§ **WHAT YOU SHOULD DO**
Reproduce the records word for word, from the first line through the line containing "Click Sign in at the top", including both of those lines.
--- Begin ---
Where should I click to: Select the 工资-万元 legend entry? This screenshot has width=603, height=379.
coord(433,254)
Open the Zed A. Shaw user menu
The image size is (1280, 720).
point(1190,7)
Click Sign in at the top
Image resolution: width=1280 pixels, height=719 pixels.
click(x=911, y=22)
--- End ---
§ **TASK ANSWER**
Where should I click to: Select the 工资-万元 legend entry? This screenshot has width=603, height=379.
coord(433,254)
Open the Zed A. Shaw user menu
The image size is (1280, 720).
point(1190,7)
Click Sign in at the top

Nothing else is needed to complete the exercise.